Тихо щёлкнул выключатель, на кухне под потолком вспыхнула яркая лампочка. Нехорошо получилось, Чаг инстинктивно зажмурился. Для начала надо бы подняться на ноги.
Глаза быстро привыкли к свету, маленькая лампочка под потолком кухни уже не кажется столь яркой. Чаг несколько раз усиленно моргнул. На утусе Борпе привычный рабочий комбинезон синего цвета с потёртыми локтями и вытянутыми коленками. Только на ногах вместо коротких сапожек домашние тапочки. В этом году будущему тестю исполнилось 296 лет, или 64 стандартных года. Седина посеребрила утусу Борпу виски и кончик короткой бородки. Что-то он не похож на рассерженного отца двух взрослых дочерей. Вместо гнева или хотя бы глухого недовольства на лице будущего тестя отражается тихая грусть.
— Садись, — утус Борп махнул в сторону свободного стула.
Делать нечего, Чаг закинул армейский рюкзак обратно на спину, тихий побег провалился. Только и остаётся собрать остатки достоинства и присесть на предложенный стул. Ну не вырубать же будущего тестя подлым ударом в челюсть?
Кухня в доме утуса Борпа одновременно столовая. За длинным столом вдоль стены легко усаживается всё его многочисленное семейство. У противоположной стены широкая электрическая плита, настенные шкафчики с посудой и пара кухонных шкафов. А вот холодильника, столь привычного агрегата в доме любого горожанина, нет. Вместо него прямо из кухни маленькая узкая дверь ведёт в большую морозильную камеру, где на стальных крючьях висят разделанные тушки свиней. Чаг невольно передёрнул плечами, как бы самому не оказаться по соседству с будущей свининой.
Душу терзают сомнения и стыд, Чаг покосился на спину крепкого фермера. Заговорить первым? Или не стоит?
— Зачем же убегать из дома как следует не позавтракав? — добродушно прогудел утус Борп. — Перед дальней дорогой нужно как следует подкрепиться.

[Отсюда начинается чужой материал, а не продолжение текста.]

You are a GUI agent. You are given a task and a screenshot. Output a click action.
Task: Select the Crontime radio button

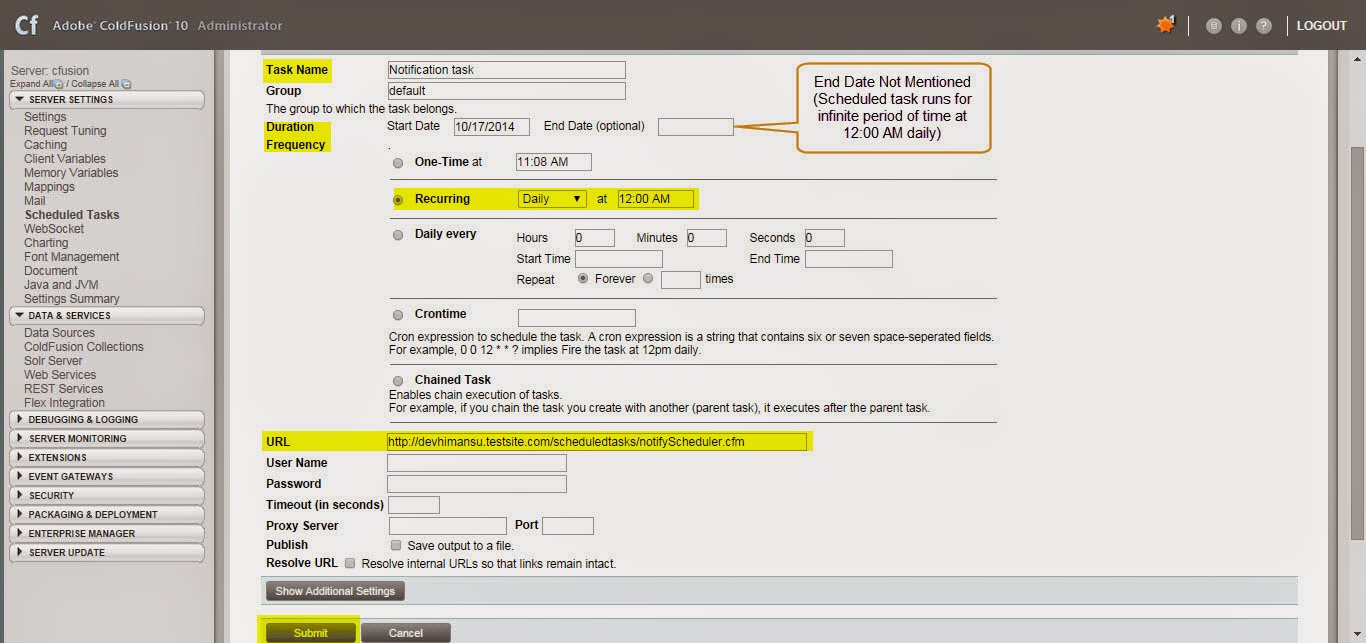pos(397,314)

Будущий тесть точно не похож на рассерженного отца двух взрослых дочерей. Вместо ругани утус Борп выложил на стол нехитрую еду. Чаг невольно сглотнул слюну: на круглой тарелке порезанный хлеб, большой кубик сыра, свежие огурчики и кувшин с квасом. Рука сама схватила большой копчённый окорок, фирменный продукт фермера Келда Борпа.

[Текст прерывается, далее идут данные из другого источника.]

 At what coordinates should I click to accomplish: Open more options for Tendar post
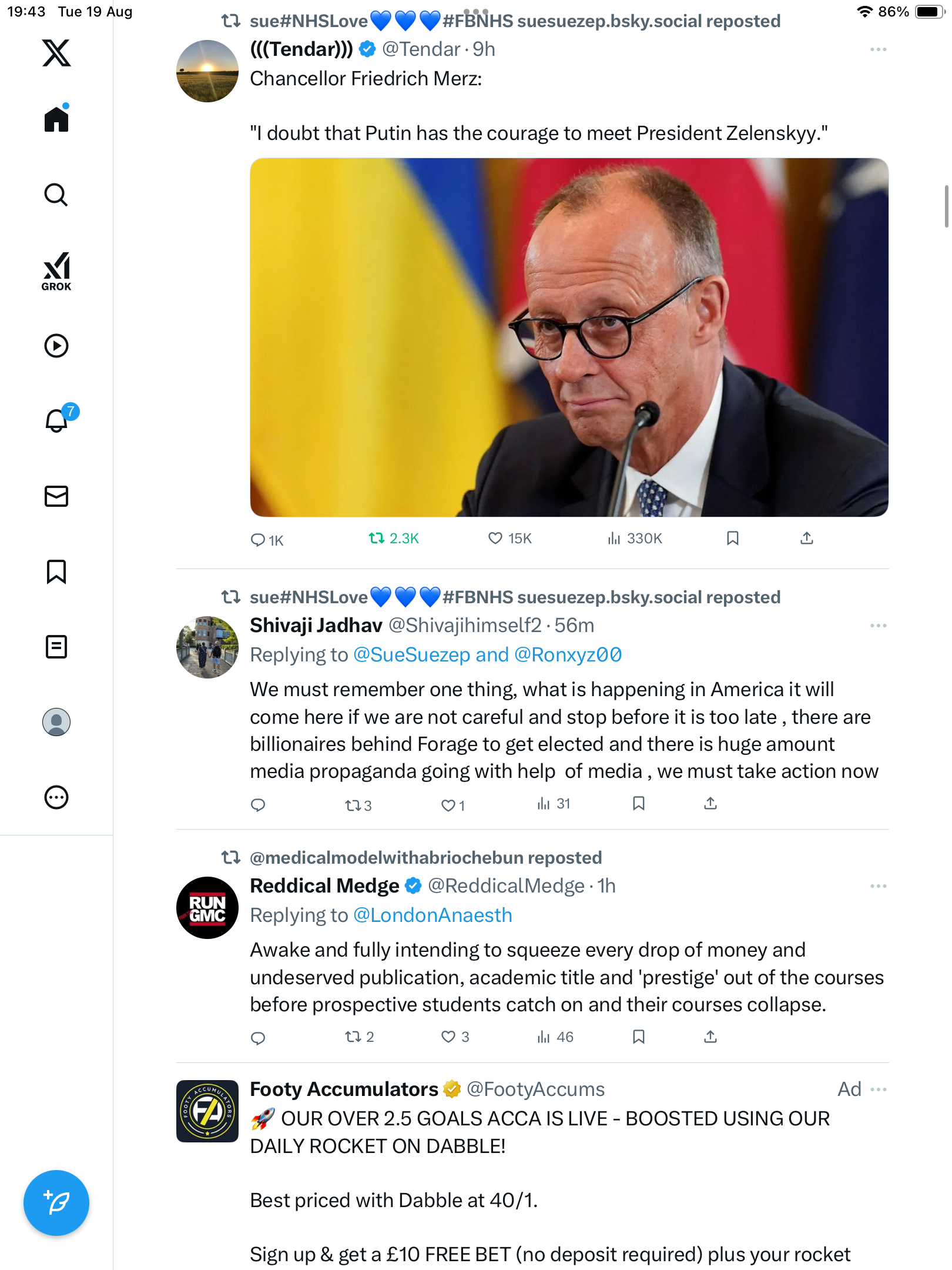click(878, 50)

Чаг впился зубами в копчёное мясо. Боже! Как вкусно! Опыт двух предыдущих войн даёт о себе знать, Чаг торопливо схватил с тарелки кусок хлеба. Утус Борп услужливо налил полную кружку забористого прохладного кваса. Пока война не закончится, пока войска Федерации не повернут домой, ничем другим кроме «похлёбки» питаться не придётся. Пусть синтетическая еда очень питательная и полезная для здоровья, только на вкус гадость гадостью. В лучшем случае где-нибудь на базе, в подземном убежище под Северным плоскогорьем, получится перехватить кружечку другую чайку без сахара. А так, быстрей всего, придётся довольствоваться очищенной водой с металлическим привкусом. Пока есть такая возможность, Чаг надломил свежий огурец, нужно питаться настоящей едой.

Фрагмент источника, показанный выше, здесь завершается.